It's winter in the Northern Hemisphere so perfect time for speedo football on the beach. Make that thong-back speedo football on the beach. Yeah, I didn't capitalize speedo even though it's a brand name, because it's generic enough like jello or bandaid. Speedo can sue me. I hope they wear speedos in court to do it and that the person who serves me with my papers is wearing a speedo.

The only time I will uppercase speedo (except in some past post here where I probably did) is if the guy has a boner in the speedos. Because then the penis is the exclamation point.

Did I mention the music here is horrible? But you knew that. I wonder what would be better accompaniment. Maybe something by Mozart or Brahams or Kanye? All geniuses. Though none as genius as Adam Levine of Maroon 5 and solo (masturbation) career. I mean to be so annoying and egotistical and superficial and still be famous. How does something like that happen?

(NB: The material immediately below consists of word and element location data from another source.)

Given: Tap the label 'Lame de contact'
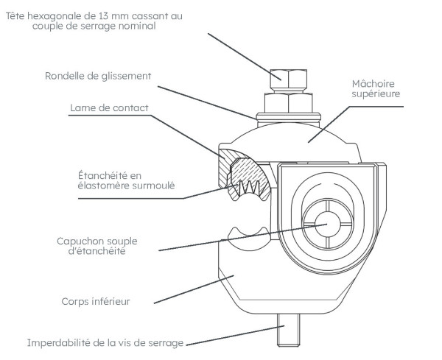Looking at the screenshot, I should (x=110, y=107).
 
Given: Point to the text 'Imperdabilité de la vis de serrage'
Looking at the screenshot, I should (x=105, y=343).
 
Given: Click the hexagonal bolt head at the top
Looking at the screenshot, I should (x=288, y=77).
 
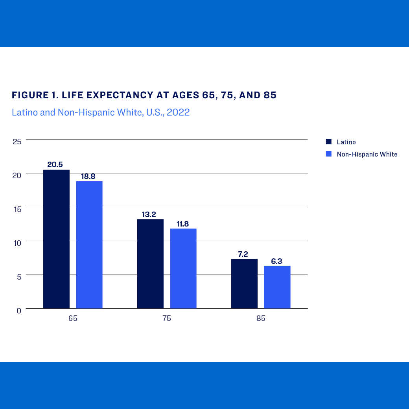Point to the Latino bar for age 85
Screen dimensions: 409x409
coord(244,284)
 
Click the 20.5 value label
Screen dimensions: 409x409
coord(55,164)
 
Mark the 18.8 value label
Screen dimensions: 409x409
coord(88,176)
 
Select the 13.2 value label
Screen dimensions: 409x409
coord(149,214)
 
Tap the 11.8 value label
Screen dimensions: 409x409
coord(182,224)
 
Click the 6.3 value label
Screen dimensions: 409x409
coord(277,261)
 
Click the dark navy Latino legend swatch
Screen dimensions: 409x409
coord(329,142)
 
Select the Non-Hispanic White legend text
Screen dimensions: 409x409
coord(367,154)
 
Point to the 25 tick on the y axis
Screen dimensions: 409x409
coord(17,142)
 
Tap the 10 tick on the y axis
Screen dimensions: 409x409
coord(17,243)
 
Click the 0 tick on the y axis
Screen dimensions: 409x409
coord(19,311)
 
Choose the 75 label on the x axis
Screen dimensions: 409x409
coord(167,319)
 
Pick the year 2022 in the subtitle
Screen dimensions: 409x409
coord(178,112)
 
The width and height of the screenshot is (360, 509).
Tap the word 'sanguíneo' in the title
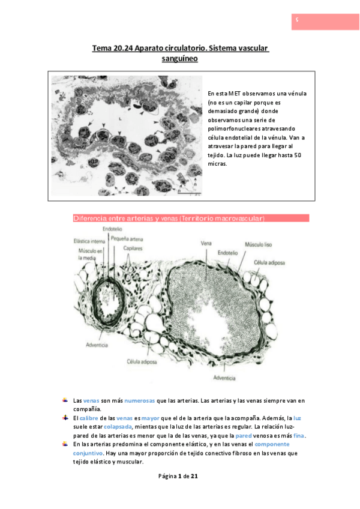[180, 59]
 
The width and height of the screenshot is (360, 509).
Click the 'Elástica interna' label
[84, 241]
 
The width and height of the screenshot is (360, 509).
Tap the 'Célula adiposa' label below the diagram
[141, 362]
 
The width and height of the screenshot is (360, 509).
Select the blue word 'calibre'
[89, 418]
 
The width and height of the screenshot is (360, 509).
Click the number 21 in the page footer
[194, 476]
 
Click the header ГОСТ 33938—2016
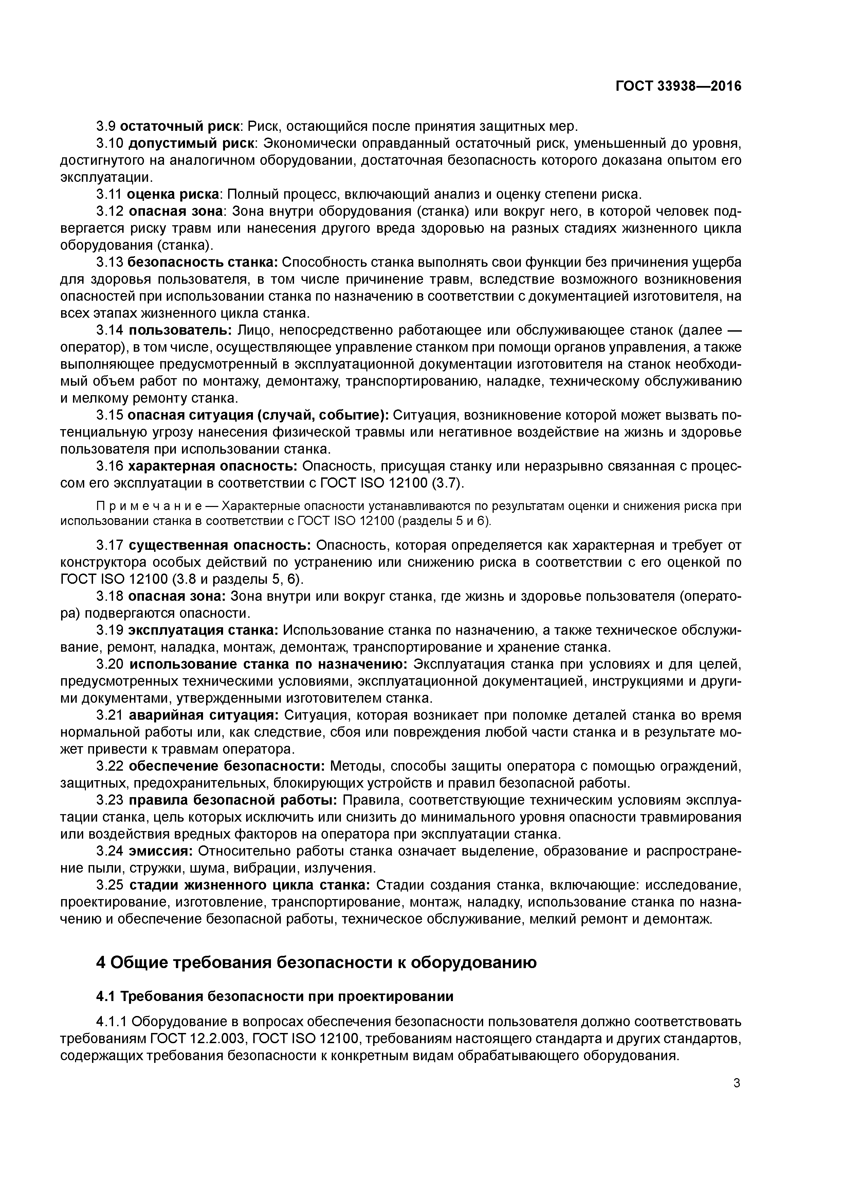pyautogui.click(x=679, y=86)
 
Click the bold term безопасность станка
pyautogui.click(x=202, y=262)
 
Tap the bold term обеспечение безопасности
pyautogui.click(x=227, y=766)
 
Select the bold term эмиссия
pyautogui.click(x=161, y=852)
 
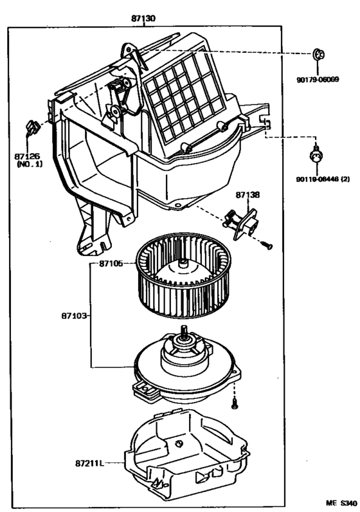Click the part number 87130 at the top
point(143,19)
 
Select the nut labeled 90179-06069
point(318,55)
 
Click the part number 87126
point(28,156)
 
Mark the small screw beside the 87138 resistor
point(267,244)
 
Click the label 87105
point(111,264)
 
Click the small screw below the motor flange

Does fame mean anything anymore?

To me it means play football on the beach in a thong-back speedo and you're famoue (on YouTube) forever. Add a horrible soundtrack and you're infamous.

You Southern Hemisphere folks (except South Pole) I guess have it much warmer now. So maybe someone should make a thong-back snowsuit video. You'd dig the combination of freedom, constriction, sweat, coverage and exposure. Confusingly hot it would be.

I normally don't acknowledge the other hemisphere, but as we're all hurtling through space together, I figure I ought to give you all some play. How very bi-hemispherosexual of me.